Task details — When the line containing "The image size" appears in the listing below, set it down along with each later line through the end, exactly as written, and nothing before it.
※
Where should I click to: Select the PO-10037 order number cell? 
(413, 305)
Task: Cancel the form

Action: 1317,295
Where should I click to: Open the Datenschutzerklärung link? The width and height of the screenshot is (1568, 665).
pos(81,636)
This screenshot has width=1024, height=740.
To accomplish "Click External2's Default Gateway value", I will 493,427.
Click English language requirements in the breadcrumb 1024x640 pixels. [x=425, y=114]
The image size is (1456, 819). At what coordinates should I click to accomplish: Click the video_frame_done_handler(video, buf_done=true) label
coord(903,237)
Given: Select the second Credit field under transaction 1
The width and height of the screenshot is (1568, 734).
※
Written response —
The image size is (1456, 819). At what coordinates should I click to accomplish: Click the video_frame_done_handler(video, buf_done=true) label
coord(903,237)
Given: Select the second Credit field under transaction 1
The width and height of the screenshot is (1568, 734).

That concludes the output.